Toujours fasciné par le sens de mots et leurs origines ainsi que par l'exactitude de leur application, je me rappelle de ma mystification d'entendre ces trois mots dans la bouche d'un formateur, 10 ans après mon arrivée en France.
Par association, j'ai assimilé leur sens à "exemple".
Mon Petit Robert et le Dictionnaire de ce site me faisant défaut dans la matière, y a-t-il un gentil membre qui peut me dire comment ce syntagme a évolué et en quoi il différe de "cas", "cas type" et "exemple"?
('Répandu dans les années 70' dit mon Robert Historique).
Bonsoir, cher JSC !
Il me semble que le "cas de figure" est passé de la géométrie dans le langage courant (pas si courant que cela, d'ailleurs), avec le sens de "situation".
L'énoncé d'un théorème et de ses corollaires débouchait invariablement sur des exercices d'application, sur des situations autres, sur des cas de figure différents.

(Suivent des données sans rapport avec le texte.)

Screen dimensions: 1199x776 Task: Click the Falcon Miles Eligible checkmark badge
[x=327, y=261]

Faisant joli et passablement ésotérique, ce syntagme aurait été adopté dans d'autres disciplines. Sans garantie !
Je ne l'utilise jamais.
Cordialement,
Merci, et bonsoir, Edy.
C'était pourtant un musicien qui l'utilisait (et ce matin encore à la radio).
Ésotérique=obscur?
Voici, JSC !
Esotérique
Dans sa signification courante (1890) : dont le sens est caché, réservé à des initiés.

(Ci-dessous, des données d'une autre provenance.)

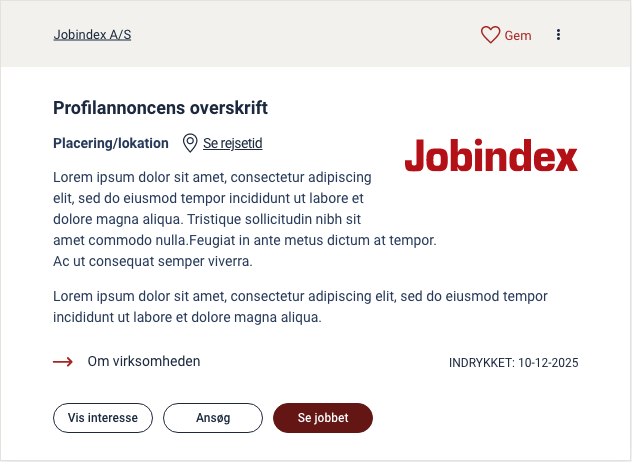The image size is (632, 462).
Task: Click the location pin icon
Action: click(x=190, y=144)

Corrélats : abscons, cabalistique, hermétique, obscur, secret, sibyllin.
Contraires : exotérique, profane, clair, simple.
(Petit Robert)
En parlant d'esotérique à propos de "cas de figure", j"ai donc un peu exagéré. Les émotions de la Saint-Valentin… Même à notre âge ! C'est pas beau, ça ?
Bonjour, Edy.
Je suis ému, mû voir muet (peut-être pas muet, après tout) d'admiration devant tes paroles.
Tu as compté combien de moutons ce matin en te levant? 😉
Bonjour, JSC !
Le menu de la Saint-Valentin était sublime : je n'ai pas eu besoin de compter les moutons.